***** ENTRIES SHOWN *****

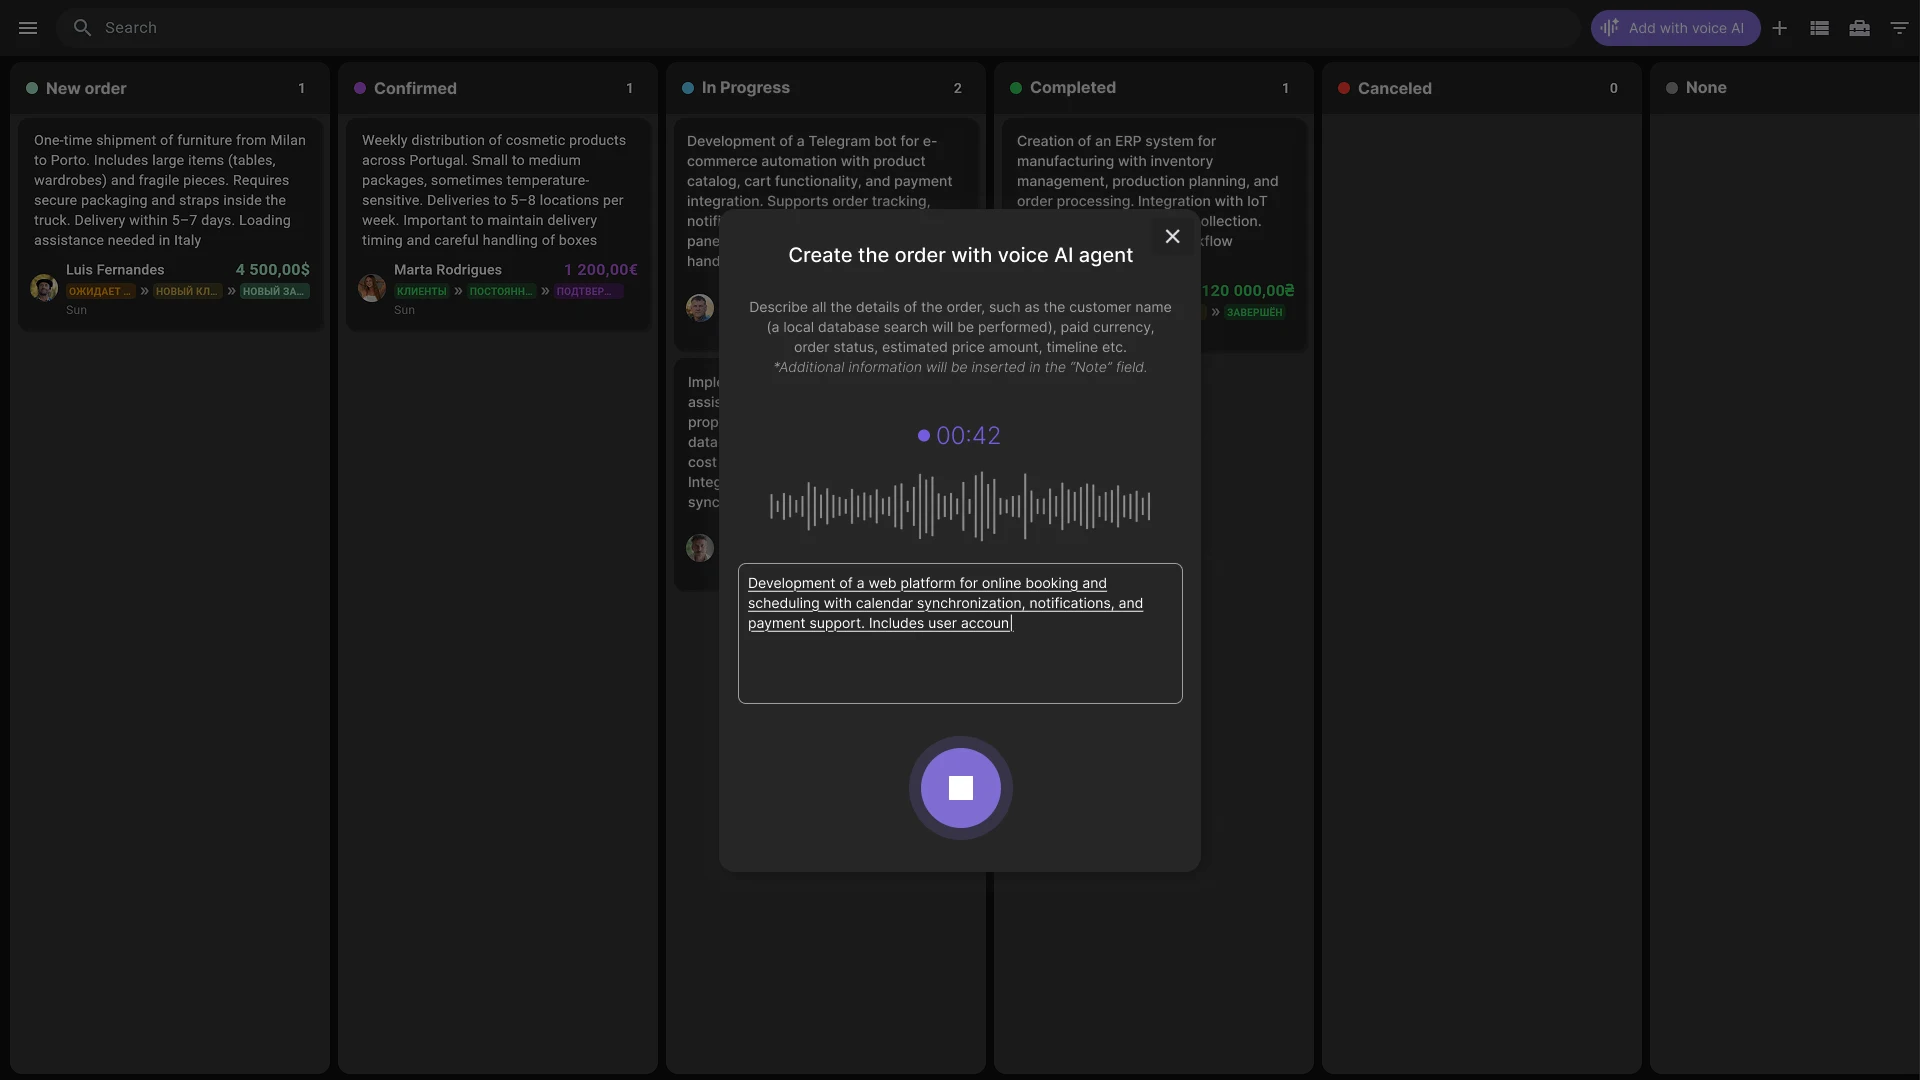Screen dimensions: 1920x1080
Task: Click Marta Rodrigues avatar photo
Action: pyautogui.click(x=372, y=288)
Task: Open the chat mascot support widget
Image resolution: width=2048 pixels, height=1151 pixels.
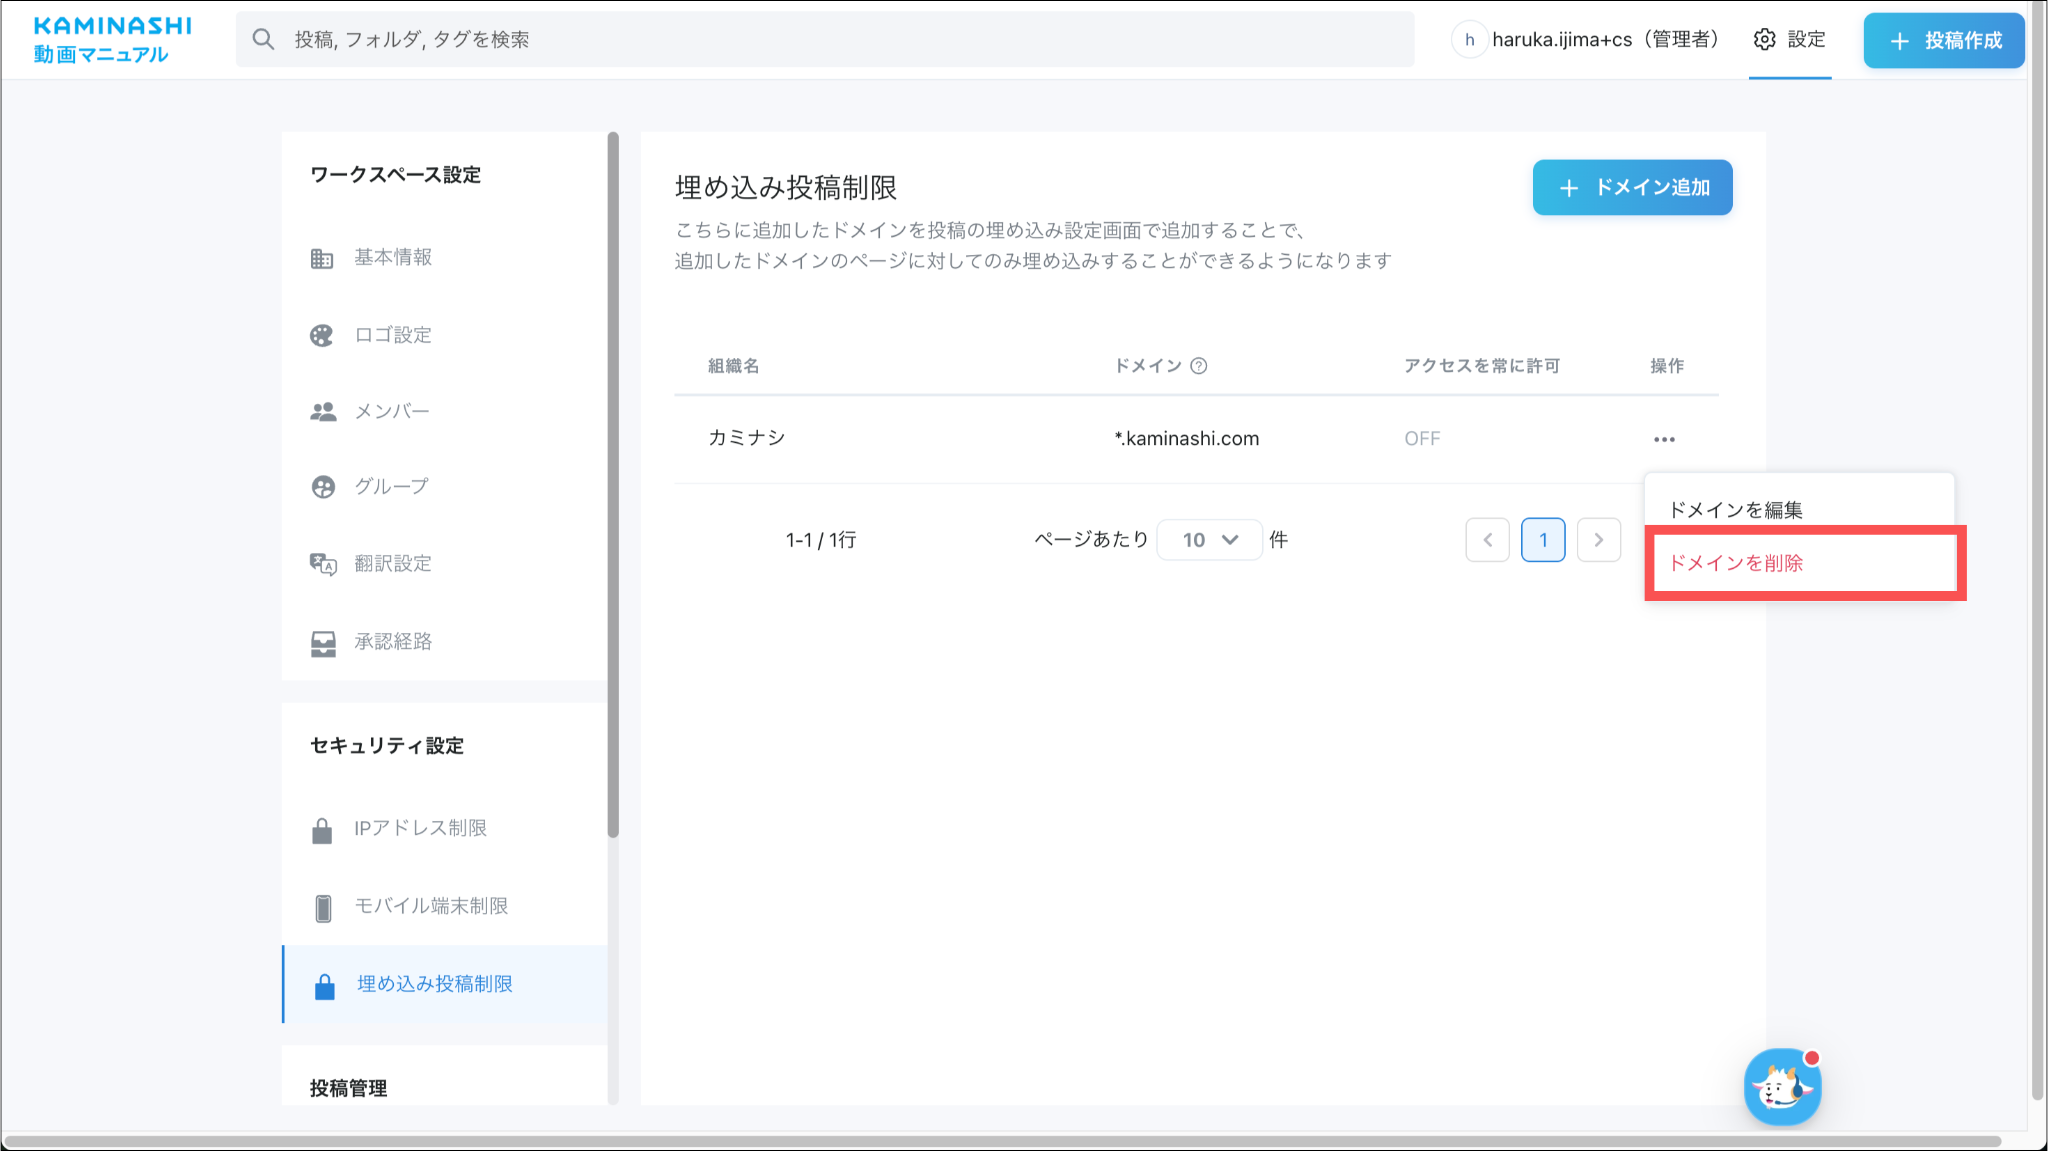Action: (1782, 1088)
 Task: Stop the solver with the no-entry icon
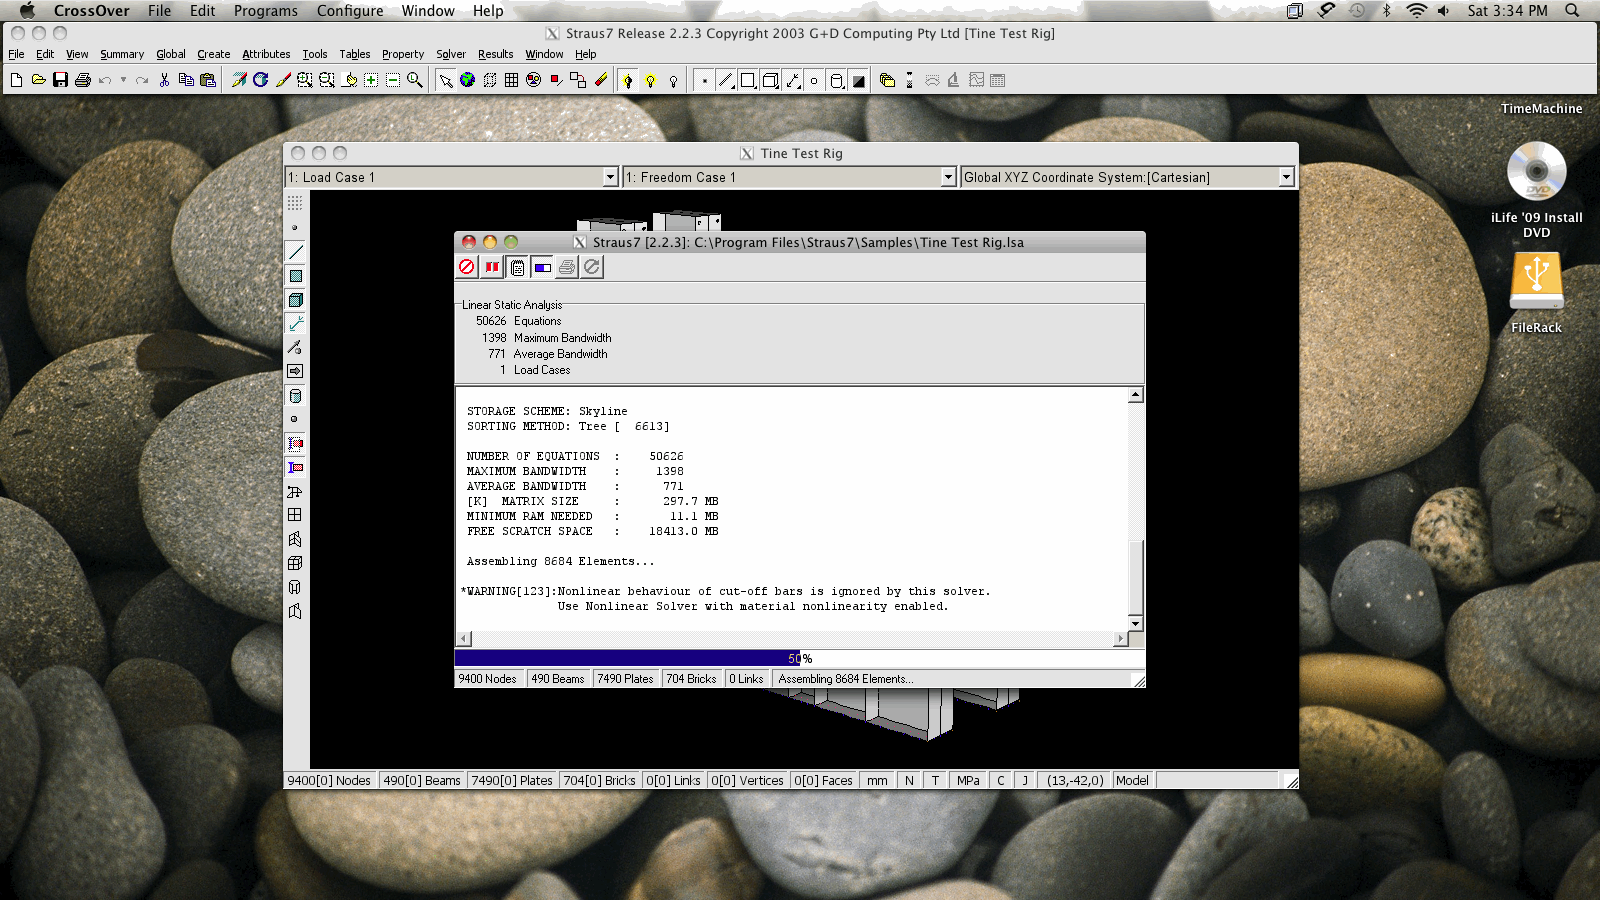(465, 267)
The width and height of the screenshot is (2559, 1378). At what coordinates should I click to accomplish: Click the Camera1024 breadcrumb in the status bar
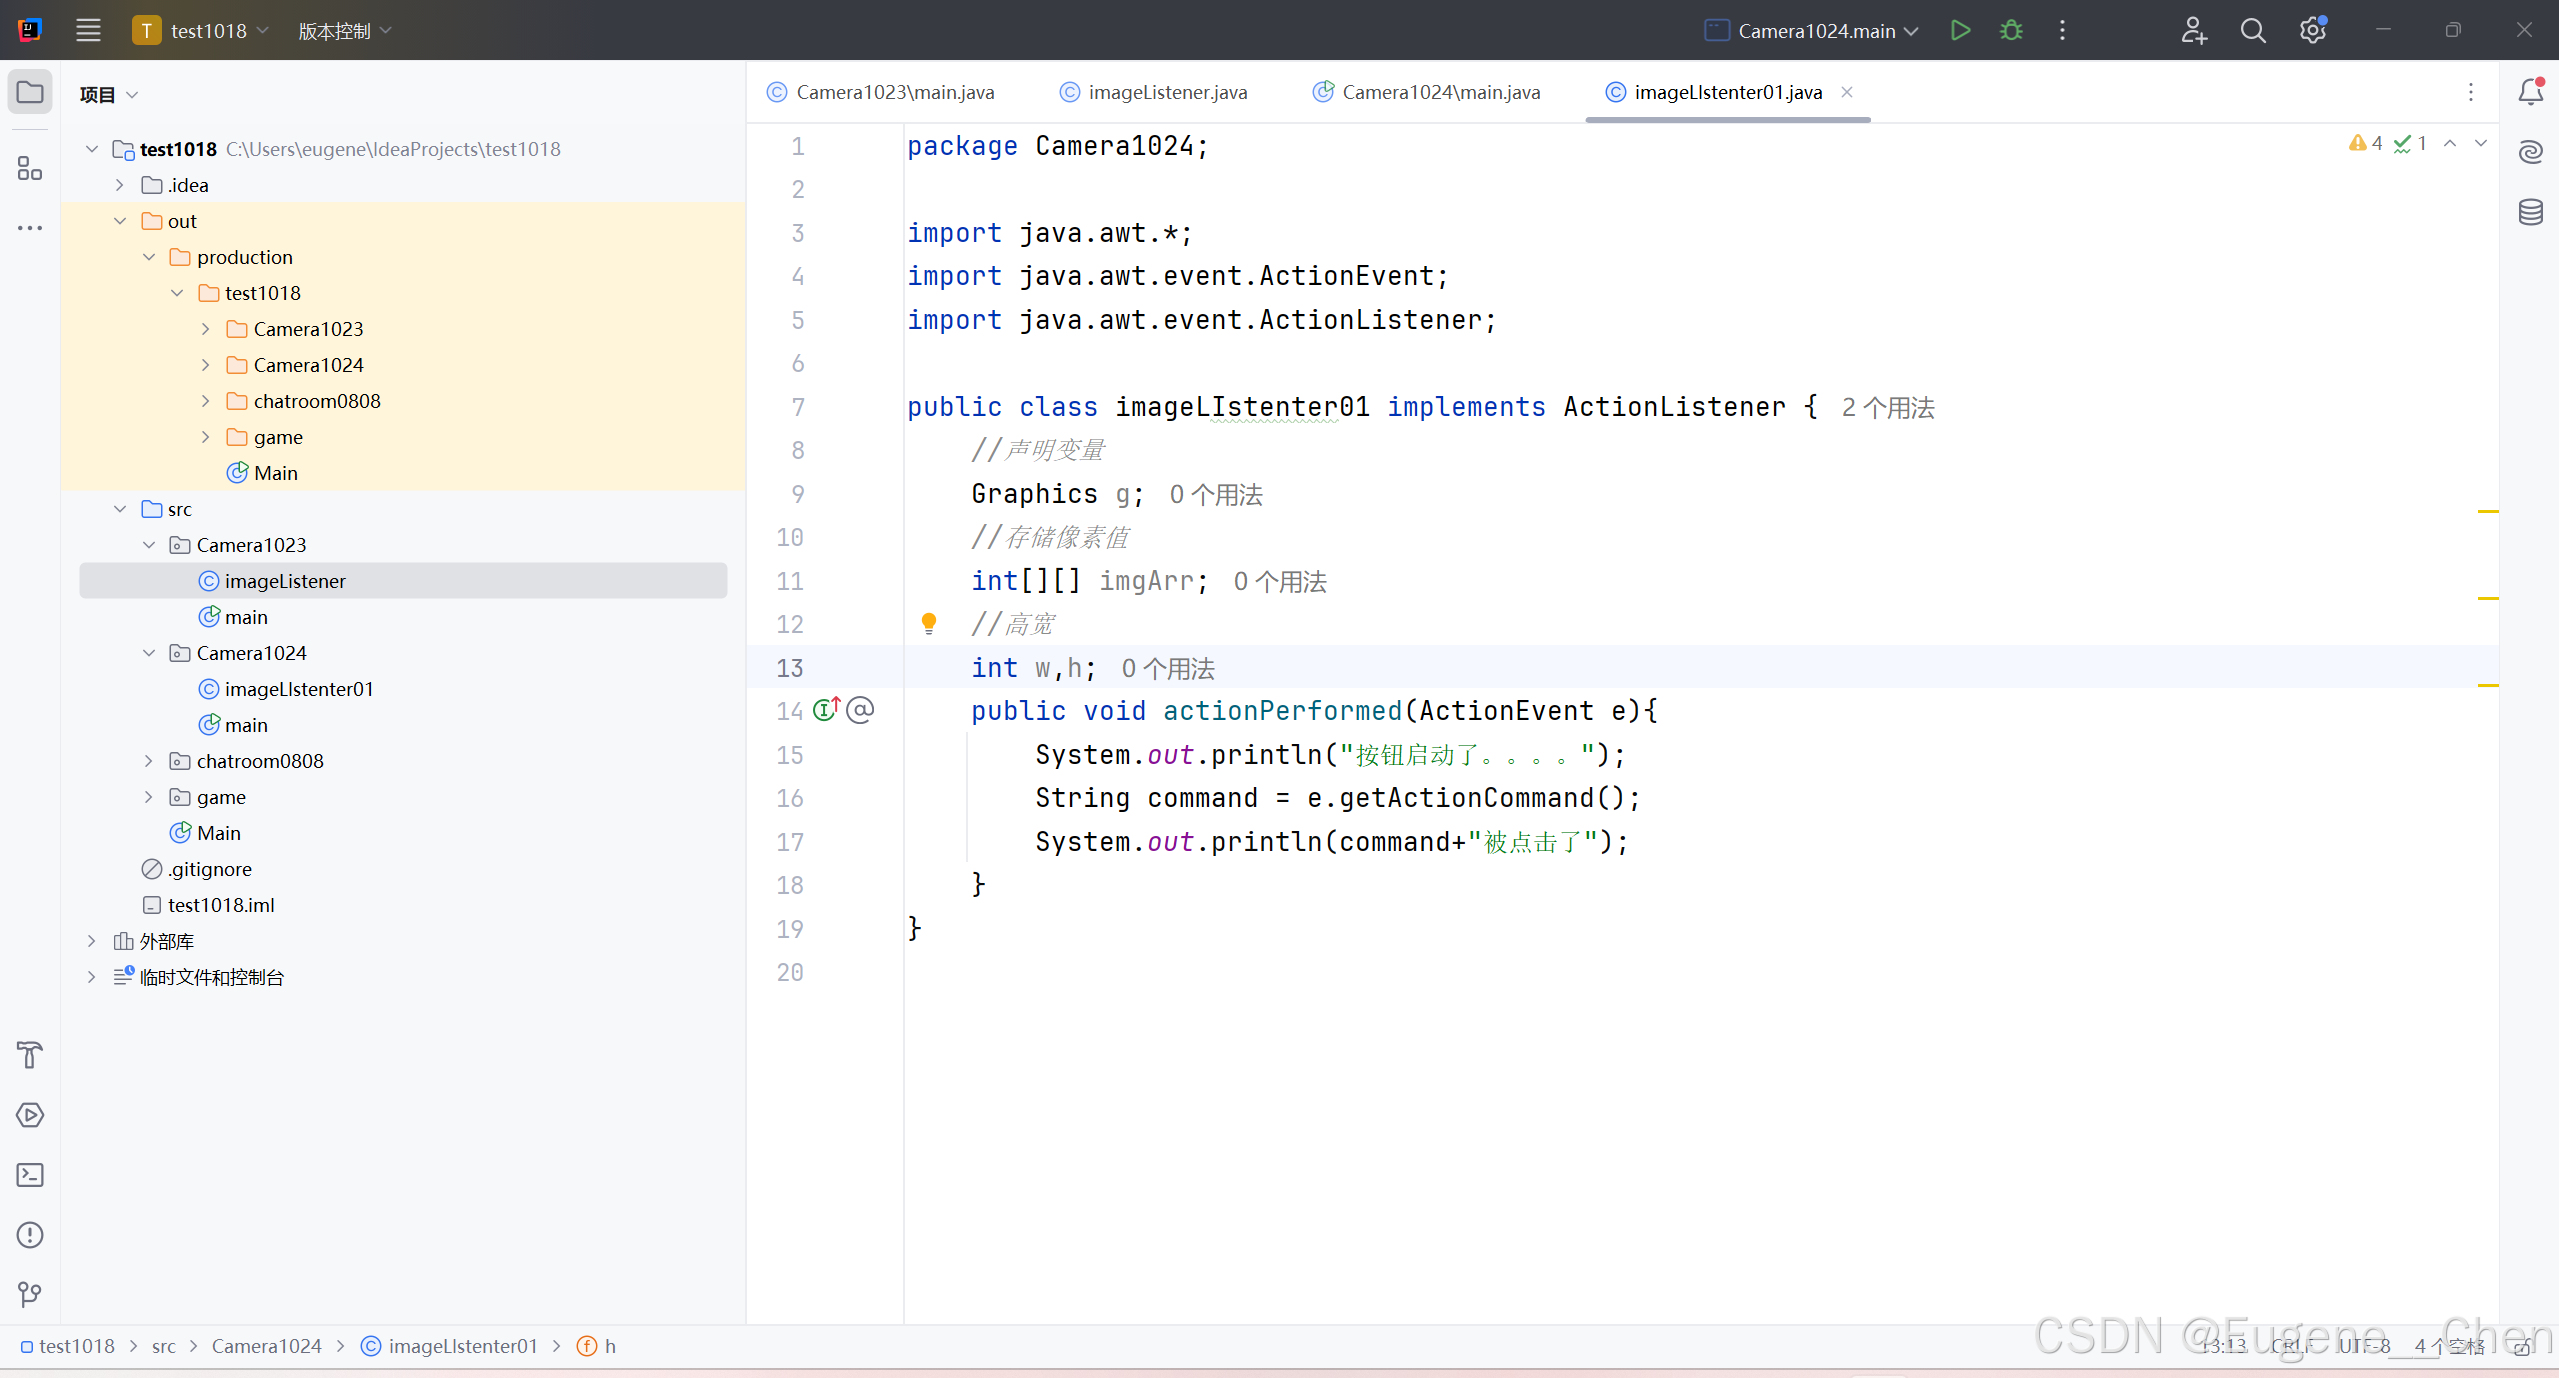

*****

Please set down, word for word, the lines starting at the line that holds "Task: Open the chat mascot support widget" and running to the end of the listing, with no pictures.

Task: Open the chat mascot support widget
Image resolution: width=2048 pixels, height=1151 pixels.
Action: (1782, 1088)
 Task: Stop the solver with the no-entry icon
(465, 267)
The width and height of the screenshot is (2559, 1378). At what coordinates should I click to accomplish: Click the Camera1024 breadcrumb in the status bar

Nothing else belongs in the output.